Até o momento, ela não serviu mal ao país – lute quando precisar, conserte o que puder, trabalhe com os aliados sempre que possível, mas nunca esqueça que o uso da força não é o único critério para seriedade – considerando, como Obama notou em um discurso na semana passada, que as guerras que nos custaram mais caro foram aquelas nas quais saltamos sem a preparação apropriada, aliados e "sem expor de forma clara ao povo americano o sacrifício necessário".

Logo, "Não Faça Coisas Estúpidas" certamente funcionaria como título do livro hoje. Mas sentado aqui no Curdistão – uma verdadeira ilha de decência perto o epicentro daquela que é agora a maior guerra civil no planeta, entre sunitas e xiitas, de estendendo do Irã ao Iraque, da Síria ao Líbano– eu acho que Obama futuramente optará por um título diferente: "Presente na Desintegração".

Quem estava no cargo era Obama quando o mundo se desfez de mais formas do que qualquer outro presidente já enfrentou. George H.W. Bush lidou habilmente com o colapso da União Soviética. Bill Clinton foi o primeiro presidente que teve que disparar mísseis de cruzeiro contra uma pessoa – Osama Bin Laden no Afeganistão – na primeira batalha entre uma superpotência e um sujeito enfurecido superempoderado.

Quando esse sujeito superempoderado atacou nossa pátria em 11 de setembro de 2001, George W. Bush respondeu com duas invasões.

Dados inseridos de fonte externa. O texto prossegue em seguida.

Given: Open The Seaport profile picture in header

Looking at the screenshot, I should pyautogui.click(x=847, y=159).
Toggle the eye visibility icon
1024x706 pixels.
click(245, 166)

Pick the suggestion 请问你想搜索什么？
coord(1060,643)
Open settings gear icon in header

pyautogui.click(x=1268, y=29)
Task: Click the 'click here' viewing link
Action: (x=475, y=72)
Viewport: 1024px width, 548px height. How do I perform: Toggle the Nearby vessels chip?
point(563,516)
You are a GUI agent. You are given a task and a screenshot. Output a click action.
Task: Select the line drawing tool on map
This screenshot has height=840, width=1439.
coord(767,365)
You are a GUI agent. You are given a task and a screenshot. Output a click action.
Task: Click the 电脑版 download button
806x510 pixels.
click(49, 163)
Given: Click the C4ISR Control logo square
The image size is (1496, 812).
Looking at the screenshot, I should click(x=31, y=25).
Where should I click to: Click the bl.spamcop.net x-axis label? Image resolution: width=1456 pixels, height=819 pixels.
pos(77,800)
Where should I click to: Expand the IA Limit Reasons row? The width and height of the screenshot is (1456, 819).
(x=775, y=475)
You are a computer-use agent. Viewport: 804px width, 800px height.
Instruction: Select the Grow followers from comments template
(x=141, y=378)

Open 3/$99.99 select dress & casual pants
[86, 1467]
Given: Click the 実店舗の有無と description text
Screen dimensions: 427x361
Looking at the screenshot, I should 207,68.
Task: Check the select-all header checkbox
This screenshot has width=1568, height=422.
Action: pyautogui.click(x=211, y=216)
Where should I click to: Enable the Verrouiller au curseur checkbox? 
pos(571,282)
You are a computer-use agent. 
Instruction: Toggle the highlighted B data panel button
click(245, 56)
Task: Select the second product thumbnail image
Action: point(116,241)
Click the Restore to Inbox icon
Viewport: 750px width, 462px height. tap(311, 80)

Obama teve que enfrentar a culminação de todas essas tendências e mais: o ricochete de ambas as invasões; uma Rússia fraca, humilhada, mas ainda perigosa; uma guerra de drones (aeronaves não tripuladas) contra muito mais homens enfurecidos do Iêmen ao Paquistão; a desintegração simultânea dos Estados árabes tradicionais e a nuclearização do Irã; além do declínio das "esferas de influência" ditadas pelas potências tradicionais de cima, e a ascensão das "pessoas de influência" a partir das praças e redes sociais abaixo. Essas pessoas das praças desafiaram tudo, da esfera de influência da Rússia na Ucrânia ao direito dos militares egípcios pró-Estados Unidos de continuarem governando o Egito.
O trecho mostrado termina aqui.